■ Problems and tasks:
**a)** Answer these from the Lufthansa strike article:
(i) How many cabin crew workers is UFO seeking a pay raise for?
(ii) Which three traditional airlines does the article name as hurt by the rise of budget and Gulf carriers?
(iii) At which airport was Olaf Terbeznik speaking during the strike?
**b)** From the Lufthansa strike article, extract the passage starting at "The airline and" and ending at "the pay issue.".
**c)** Write the next part of the Lufthansa cabin crew strike article, picking up after its final sentence.

But the airline didn't show any signs of budging, despite already losing millions through the strike. It issued a statement criticizing UFO of waging the labor dispute "at the expense of its customers," noting the union's strategy so far of only announcing strikes a few hours ahead of time makes it impossible for people to make alternate plans.

Lufthansa is trying to implement an ambitious cost-cutting program amid tough competition from European budget carriers and from aggressively expanding government-owned Gulf airlines. Their rise has hurt traditional big airlines such as Lufthansa, Air France and British Airways.

UFO is seeking a 5 percent pay raise for the airline's more than 18,000 cabin crew workers after they did without increases in recent years. Lufthansa has said it is offering a 3.5 percent raise, and is calling for a slight increase in working hours.

The union objects to what it says would be only gradual increases and lower wages for new employees.

The airline and the union also have been at odds over issues such as the possibility of Lufthansa transferring flight attendants to its partner budget airlines with cheaper contracts as part of a cost-saving program, though the walkouts are focused squarely on the pay issue.

"I have the impression both parties want to take it out on the back of the passengers to show their power, and it's a shame, because it is not our fault if employer and employees cannot agree," Olaf Terbeznik, a 38-year-old IT project manager from Berlin, said amid the strike at the capital's Tegel airport.

■ Dataset entries:
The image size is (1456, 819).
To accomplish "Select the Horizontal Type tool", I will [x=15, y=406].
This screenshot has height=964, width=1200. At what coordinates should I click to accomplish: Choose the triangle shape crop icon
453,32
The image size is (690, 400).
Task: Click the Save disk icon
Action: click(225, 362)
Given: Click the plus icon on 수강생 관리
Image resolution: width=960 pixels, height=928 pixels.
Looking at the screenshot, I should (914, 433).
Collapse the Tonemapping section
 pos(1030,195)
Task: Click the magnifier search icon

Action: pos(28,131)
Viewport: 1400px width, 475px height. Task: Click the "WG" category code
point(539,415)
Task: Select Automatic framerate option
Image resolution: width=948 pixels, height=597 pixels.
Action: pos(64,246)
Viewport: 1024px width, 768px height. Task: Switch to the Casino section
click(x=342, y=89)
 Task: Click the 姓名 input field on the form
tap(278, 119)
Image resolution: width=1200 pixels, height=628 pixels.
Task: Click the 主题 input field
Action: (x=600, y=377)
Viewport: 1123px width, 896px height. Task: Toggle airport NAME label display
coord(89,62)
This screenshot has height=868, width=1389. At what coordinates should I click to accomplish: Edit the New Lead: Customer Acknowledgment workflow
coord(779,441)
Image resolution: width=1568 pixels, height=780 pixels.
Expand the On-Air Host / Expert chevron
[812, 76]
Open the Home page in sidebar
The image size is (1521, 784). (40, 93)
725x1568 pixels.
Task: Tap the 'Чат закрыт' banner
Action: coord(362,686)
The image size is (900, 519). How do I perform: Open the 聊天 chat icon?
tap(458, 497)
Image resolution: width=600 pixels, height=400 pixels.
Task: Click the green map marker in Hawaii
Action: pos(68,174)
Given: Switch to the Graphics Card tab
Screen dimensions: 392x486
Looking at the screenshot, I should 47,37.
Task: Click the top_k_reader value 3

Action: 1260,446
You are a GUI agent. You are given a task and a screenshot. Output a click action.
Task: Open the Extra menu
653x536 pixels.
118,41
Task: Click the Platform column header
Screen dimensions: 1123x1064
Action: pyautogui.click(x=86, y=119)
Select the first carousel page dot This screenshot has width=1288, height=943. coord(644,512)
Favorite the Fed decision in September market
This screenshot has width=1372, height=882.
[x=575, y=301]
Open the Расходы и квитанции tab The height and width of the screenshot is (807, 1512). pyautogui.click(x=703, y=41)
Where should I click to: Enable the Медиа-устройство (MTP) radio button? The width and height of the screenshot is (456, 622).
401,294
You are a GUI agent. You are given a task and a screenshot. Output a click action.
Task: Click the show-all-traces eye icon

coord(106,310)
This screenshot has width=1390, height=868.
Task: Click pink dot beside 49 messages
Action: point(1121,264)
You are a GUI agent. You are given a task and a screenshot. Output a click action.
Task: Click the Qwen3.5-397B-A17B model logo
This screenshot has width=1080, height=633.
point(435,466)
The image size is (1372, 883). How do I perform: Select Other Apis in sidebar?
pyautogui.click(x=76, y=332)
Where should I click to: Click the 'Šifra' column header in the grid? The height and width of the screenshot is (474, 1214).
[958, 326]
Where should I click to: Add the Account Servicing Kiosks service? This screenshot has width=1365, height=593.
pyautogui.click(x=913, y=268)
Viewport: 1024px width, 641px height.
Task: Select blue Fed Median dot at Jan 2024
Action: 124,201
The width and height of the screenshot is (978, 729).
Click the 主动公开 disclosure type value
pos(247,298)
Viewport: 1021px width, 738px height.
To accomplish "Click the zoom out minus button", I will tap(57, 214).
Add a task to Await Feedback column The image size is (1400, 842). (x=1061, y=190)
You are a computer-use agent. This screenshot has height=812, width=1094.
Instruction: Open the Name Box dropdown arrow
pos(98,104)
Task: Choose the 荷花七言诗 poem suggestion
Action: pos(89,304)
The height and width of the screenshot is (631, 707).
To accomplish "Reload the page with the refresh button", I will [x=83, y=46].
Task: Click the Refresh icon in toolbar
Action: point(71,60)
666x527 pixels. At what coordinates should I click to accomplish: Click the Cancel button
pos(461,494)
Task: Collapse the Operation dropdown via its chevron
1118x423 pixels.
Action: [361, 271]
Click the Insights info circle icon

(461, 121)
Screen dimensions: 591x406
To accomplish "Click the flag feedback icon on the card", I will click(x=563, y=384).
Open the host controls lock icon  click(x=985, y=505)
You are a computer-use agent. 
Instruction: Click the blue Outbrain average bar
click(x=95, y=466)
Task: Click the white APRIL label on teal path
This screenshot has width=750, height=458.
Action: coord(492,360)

■ Task results:
**a)**
(i) More than 18,000
(ii) Lufthansa, Air France and British Airways
(iii) Tegel airport

**b)**
The airline and the union also have been at odds over issues such as the possibility of Lufthansa transferring flight attendants to its partner budget airlines with cheaper contracts as part of a cost-saving program, though the walkouts are focused squarely on the pay issue.

**c)**
Lufthansa scrapped around 350 flights Tuesday because of the eight-hour strikes at Tegel and Frankfurt Airports, and an 11-hour strike in Munich.

Most of the cancelled services were on short- and medium-haul routes but about a third of intercontinental flights — including services to and from Los Angeles, Houston, Chicago, Beijing and Mexico City — were also axed.

Juergen Pieper, an analyst with Bankhaus Metzler, estimated the airline is losing around €3 million to €5 million ($3.77 million to $6.29 million) per day on the strike.

"It is not yet a big deal, but it would be a different matter if it went on for days with the entire business shut down," Pieper said, estimating a complete grounding would cost Lufthansa €10 million per day. "Then there would certainly be an effect on quarterly earnings."